There are 3 different ways to specify the time range: relative, absolute start, and absolute start and end. 1. Relative time is specified by a negative sign - followed by a number followed by a time unit: m (minutes), h (hours), d (days). For example -1d would search for any logs from now until one day ago. 2. An absolute start time is either a time hh:mm[:ss] with optional seconds, or a date and time: mm/dd/yyyy or yyyy-mm-dd hh:mm[:ss]. Searches will return results after the specified start time of the current day, or the date and time. 3. An absolute start and end is the same as the absolute start listed above, but with the word to between the start and end.

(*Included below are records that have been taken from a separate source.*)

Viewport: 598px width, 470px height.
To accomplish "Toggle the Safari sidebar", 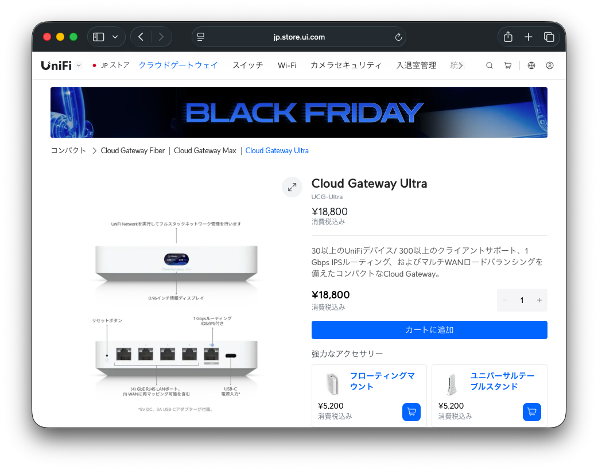I will pyautogui.click(x=98, y=37).
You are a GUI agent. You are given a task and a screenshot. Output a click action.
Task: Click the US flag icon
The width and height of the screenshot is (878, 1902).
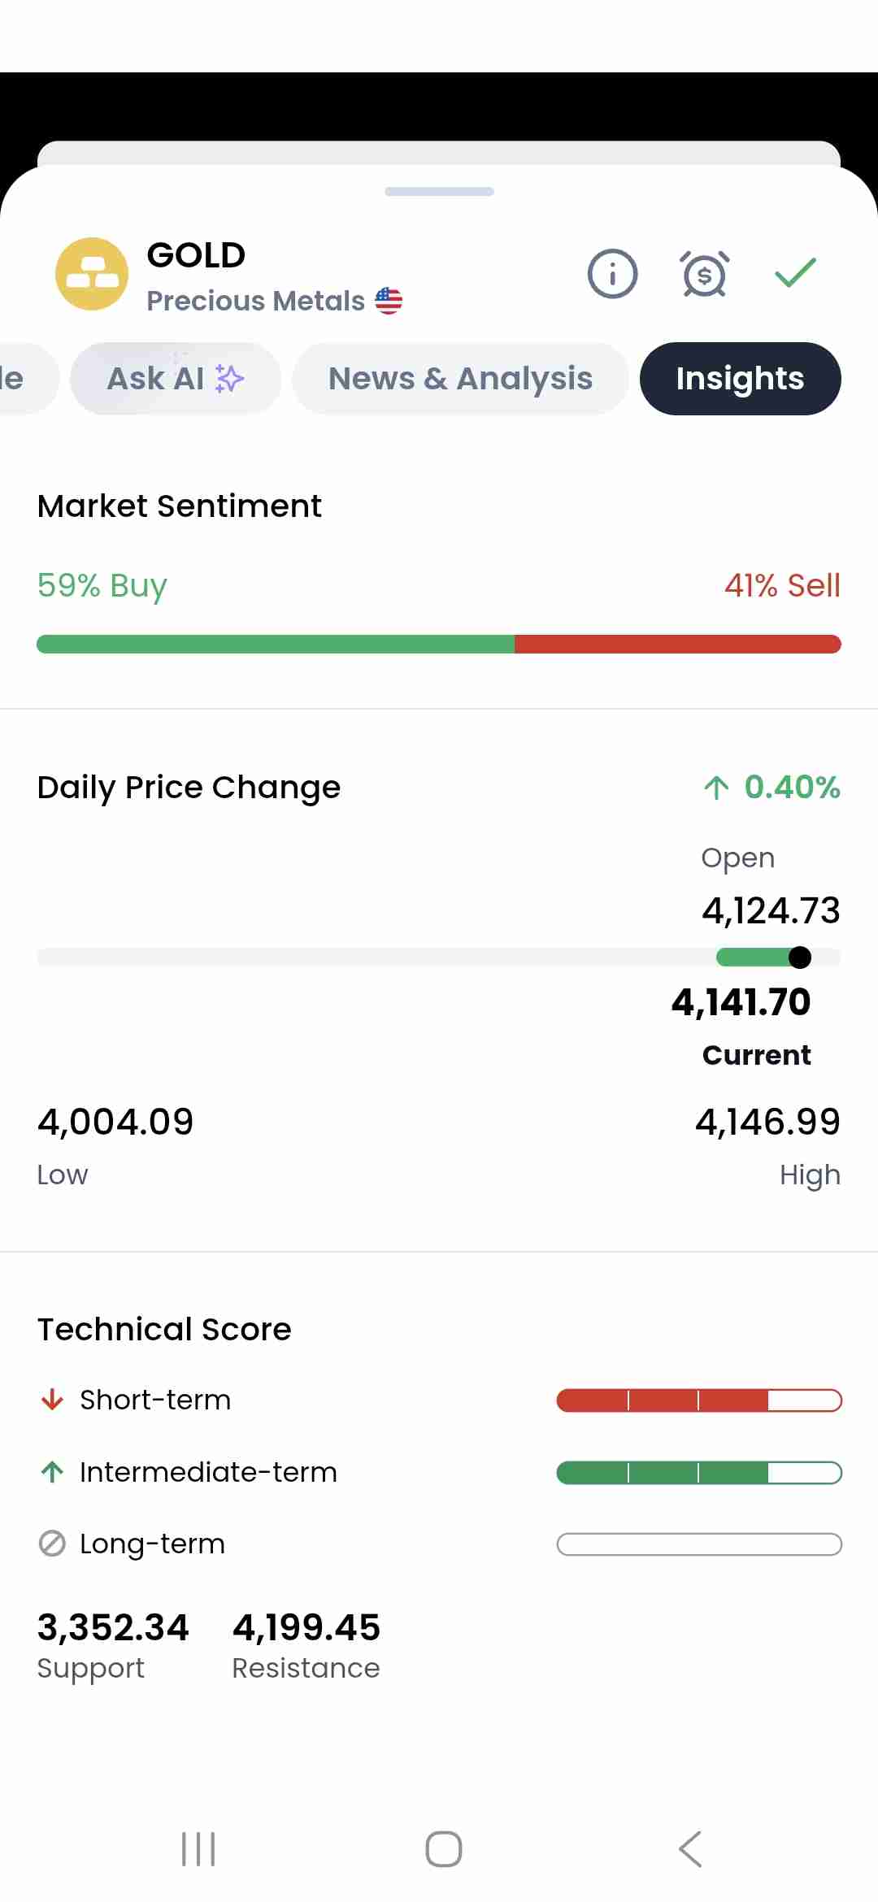pyautogui.click(x=389, y=301)
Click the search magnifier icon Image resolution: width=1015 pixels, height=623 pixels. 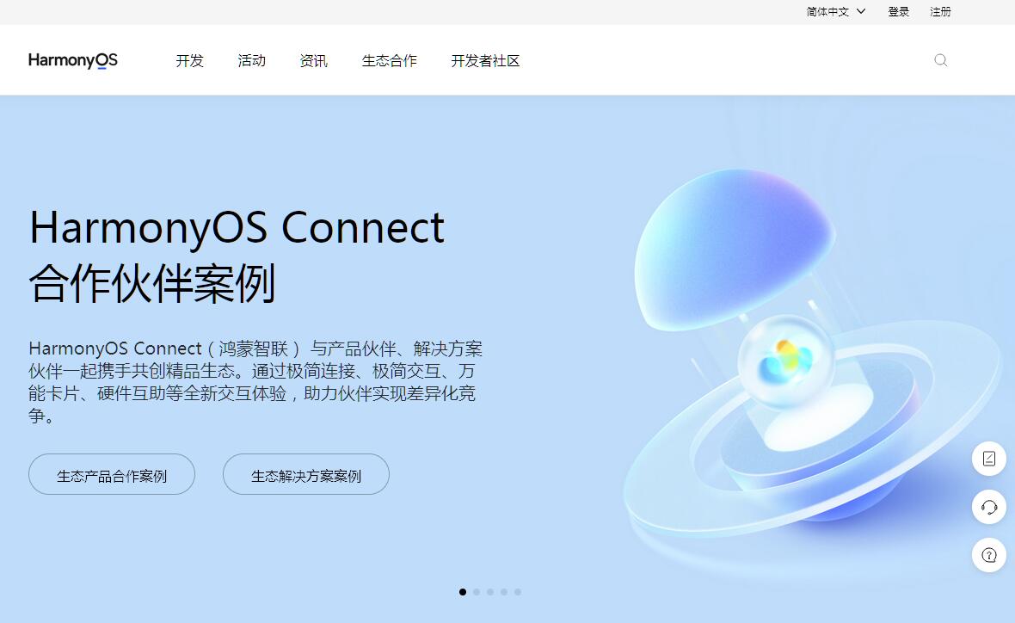pyautogui.click(x=940, y=60)
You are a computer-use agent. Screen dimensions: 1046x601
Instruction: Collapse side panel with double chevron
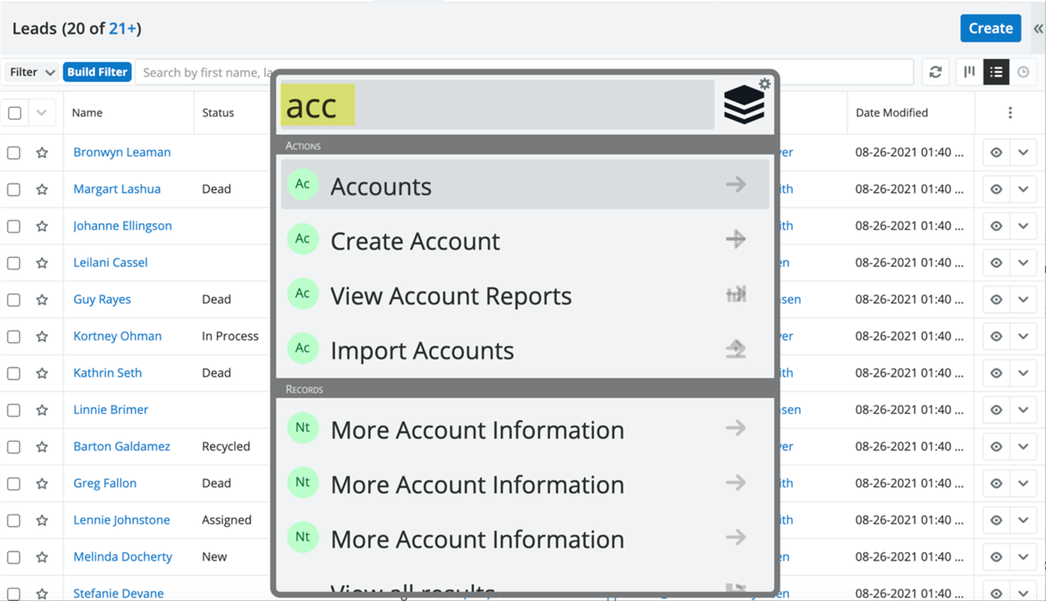[x=1038, y=29]
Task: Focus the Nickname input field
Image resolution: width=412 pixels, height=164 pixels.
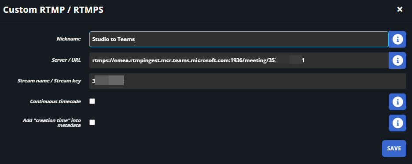Action: point(239,39)
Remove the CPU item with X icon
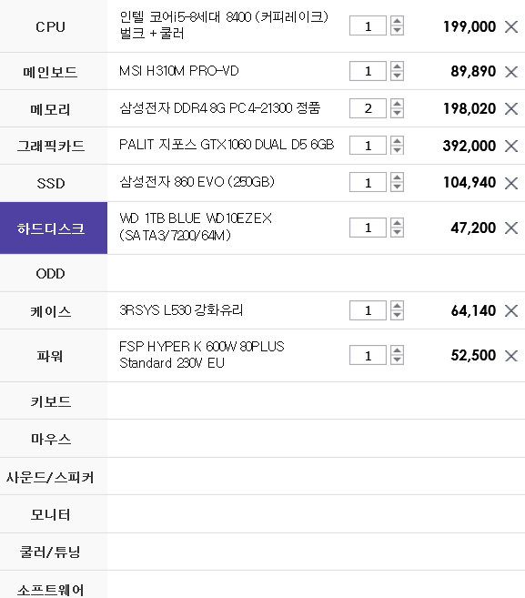Image resolution: width=525 pixels, height=598 pixels. point(510,26)
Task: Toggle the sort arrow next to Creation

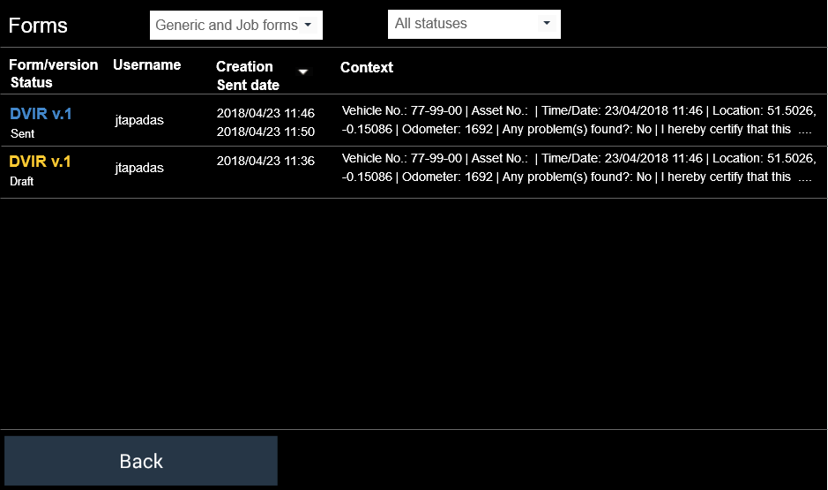Action: point(303,72)
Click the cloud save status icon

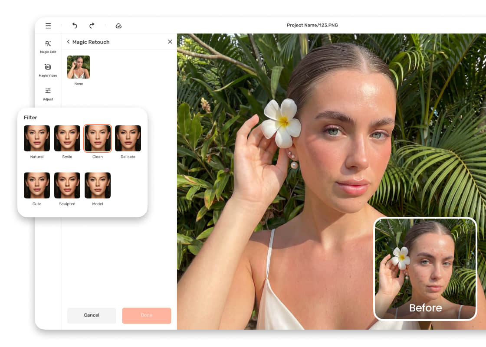point(118,26)
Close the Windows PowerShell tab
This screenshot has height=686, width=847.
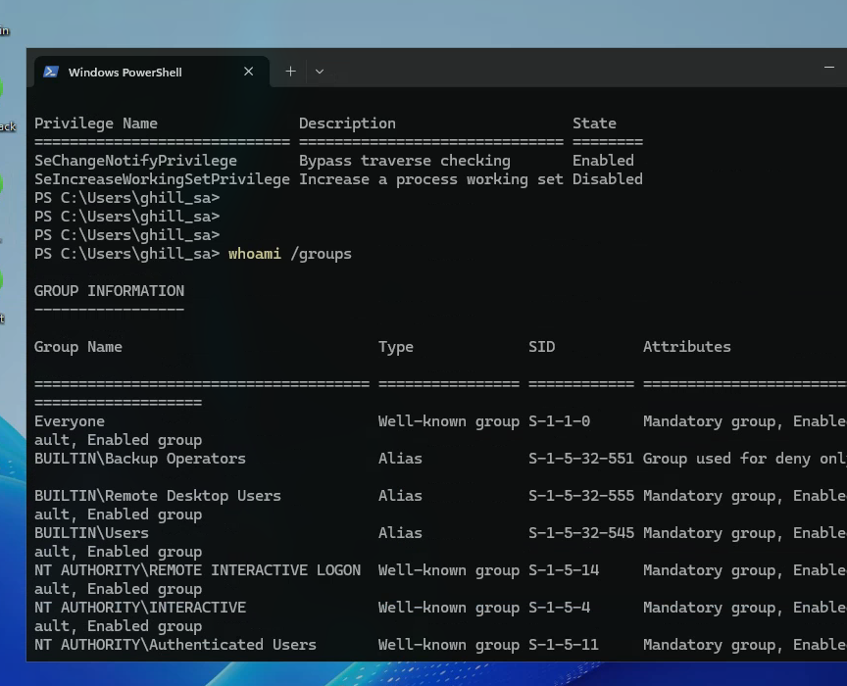tap(248, 72)
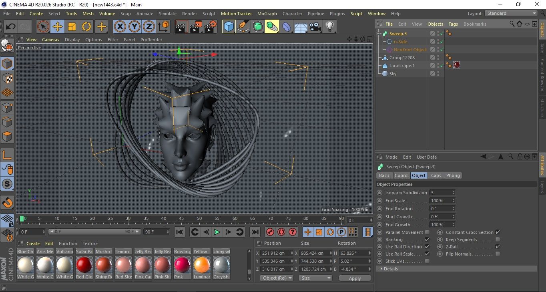Open the MoGraph menu
This screenshot has width=546, height=292.
[x=267, y=14]
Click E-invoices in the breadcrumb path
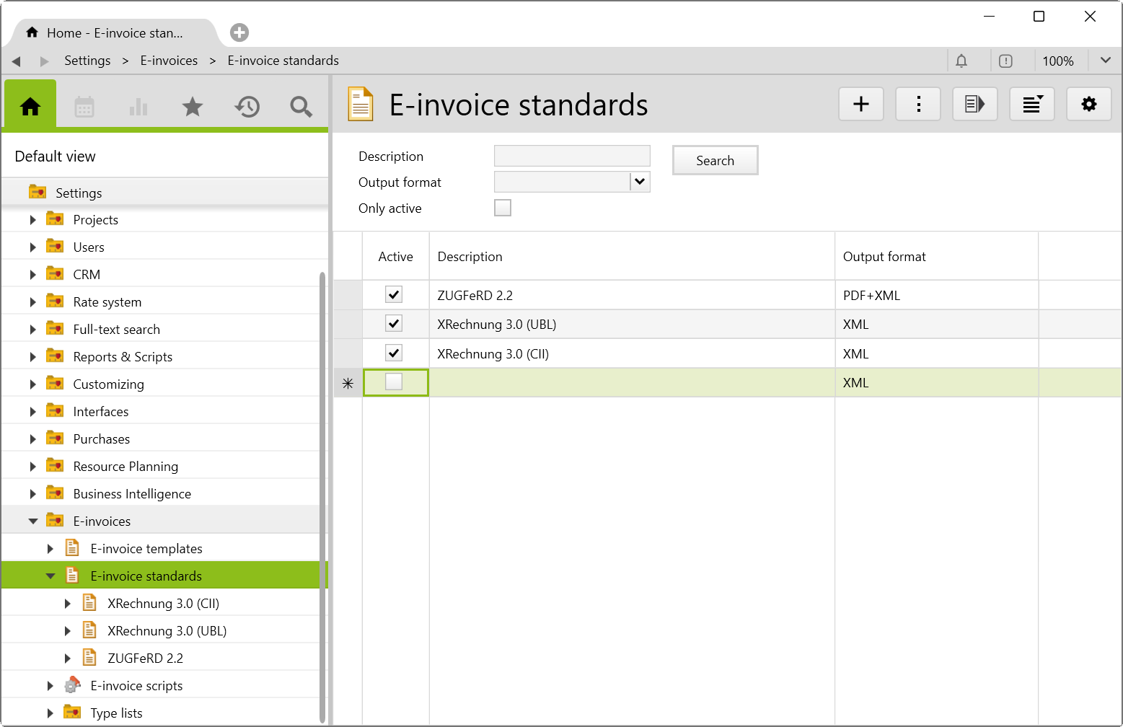This screenshot has height=727, width=1123. [169, 61]
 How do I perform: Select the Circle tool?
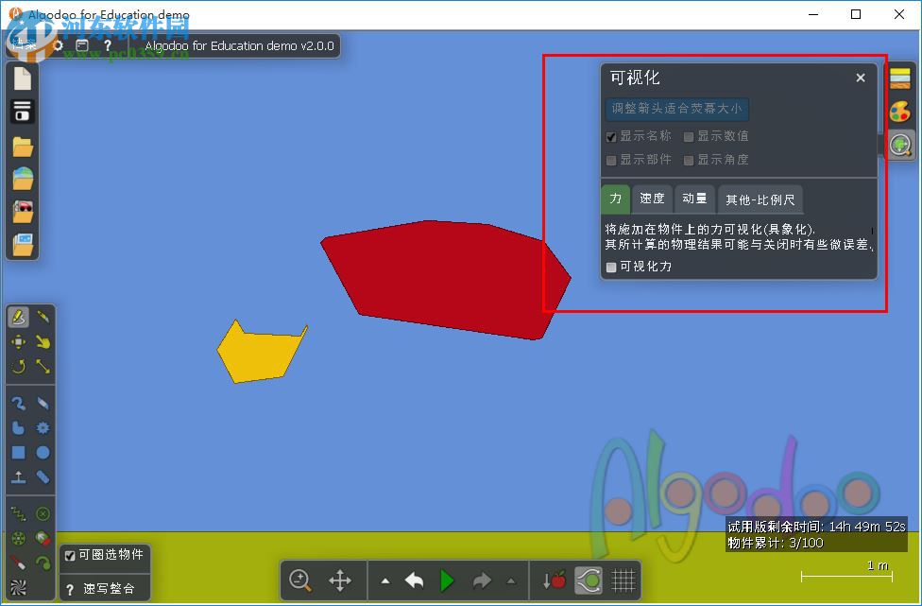point(43,452)
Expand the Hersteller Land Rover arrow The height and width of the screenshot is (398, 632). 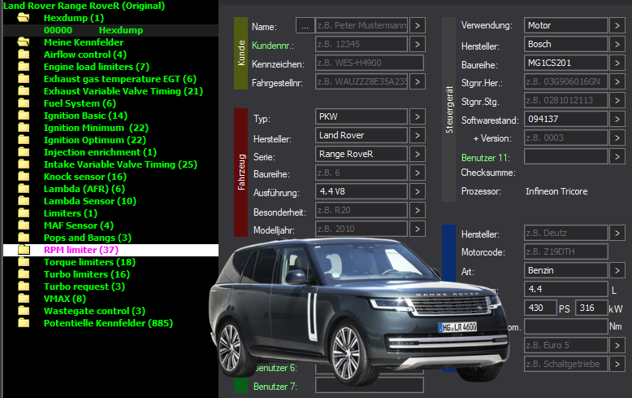pos(418,135)
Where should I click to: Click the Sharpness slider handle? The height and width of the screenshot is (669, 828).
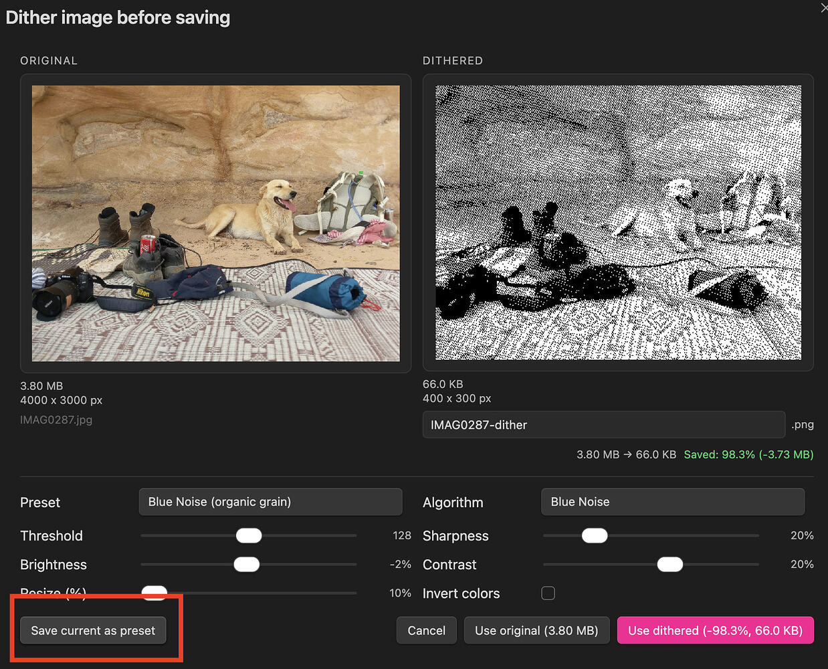[594, 536]
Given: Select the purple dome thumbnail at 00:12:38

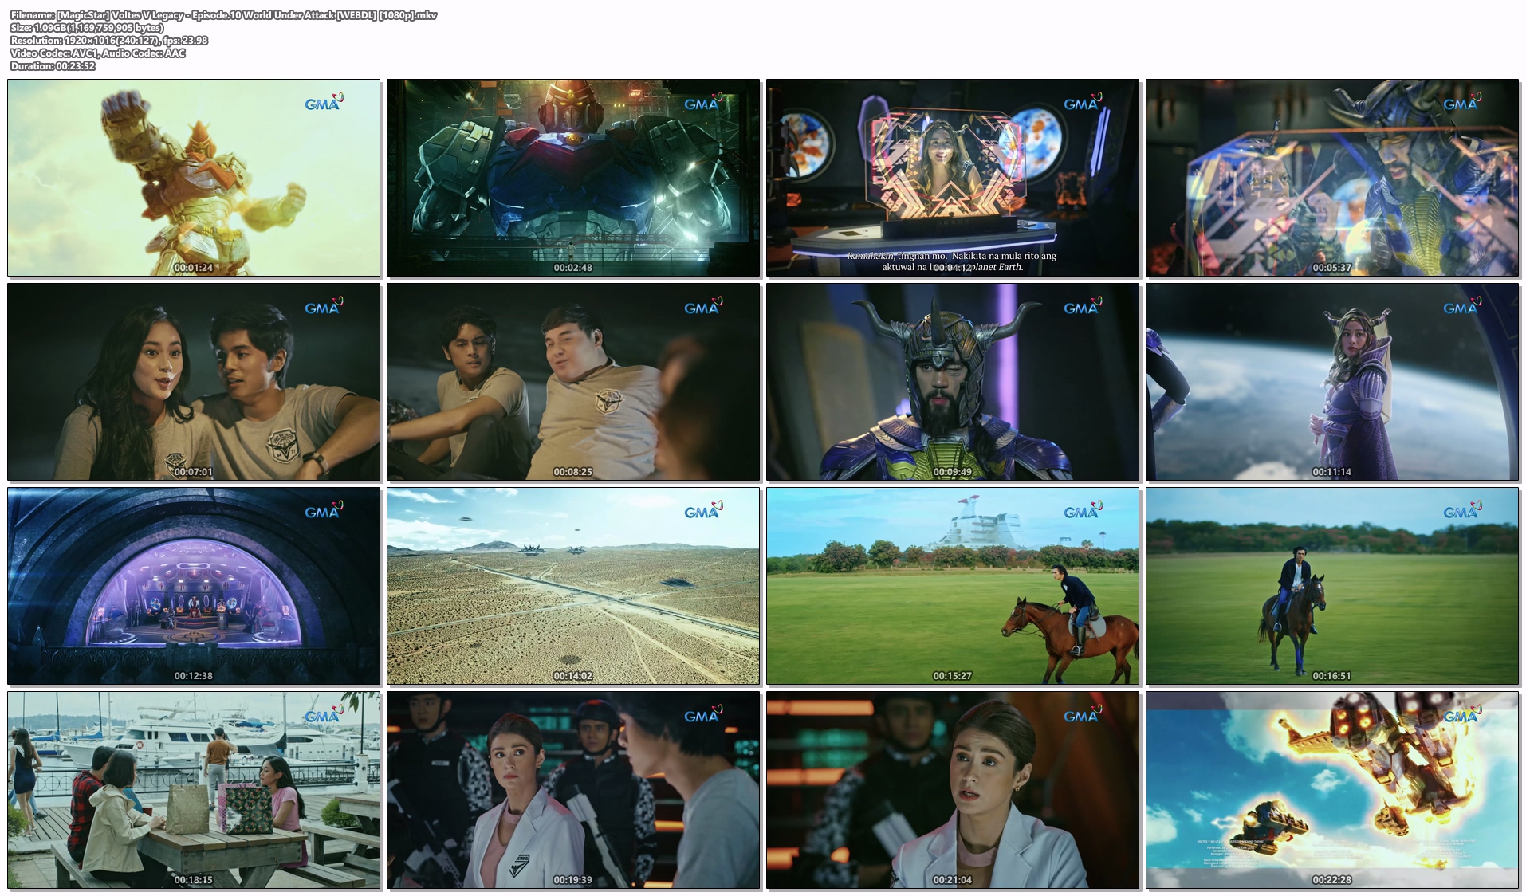Looking at the screenshot, I should (194, 586).
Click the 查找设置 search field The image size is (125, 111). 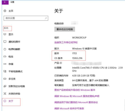point(26,18)
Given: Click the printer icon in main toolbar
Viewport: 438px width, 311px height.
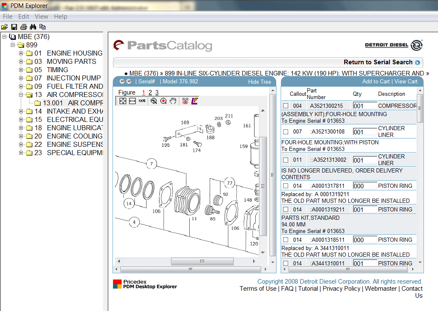Looking at the screenshot, I should pyautogui.click(x=24, y=27).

Example: 3:00 to 12/31/1999 12:00 would return any logs between 3 o’clock on the current day and noon on the last day of 1999.

Limit#

Log-store will only return a certain number of results, regardless of how many match your query. This is mostly to protect your browser from being overloaded by results. The default limit is 50 results. However, you can specify any number of results to return. If you specify more than 1000 results, your browser will probably lock up trying to display all the results.

Search Conditions#

Most of the searching for logs will leverage specifying fields and values to narrow down the results. Values for field are specified by using one of the comparison symbols:

  • = equals
  • != not equals
  • ~ regular expression
  • !~ regular expression not-matching
  • < less than
  • <= less than or equal
  • > greater than
  • >= greater than or equal

All search conditions are logically ANDed together. Values for conditions can be specified in an array, and are ORed together. For example, the following search query will look for logs where the method field is POST, and the resp_code field is a 200 or 204: 1h method = POST resp_code = [200, 204]

Commands#

Commands are used to modify the results of a search, and finally how the results are displayed. Commands always come after the search query. The end of the search query is denoted with a pipe (|) symbol. This is much like a Unix/Linux shell. You can think of log entries as being passed through a pipe from one command to the next. A full list of commands can be found in the Search Query Commands section.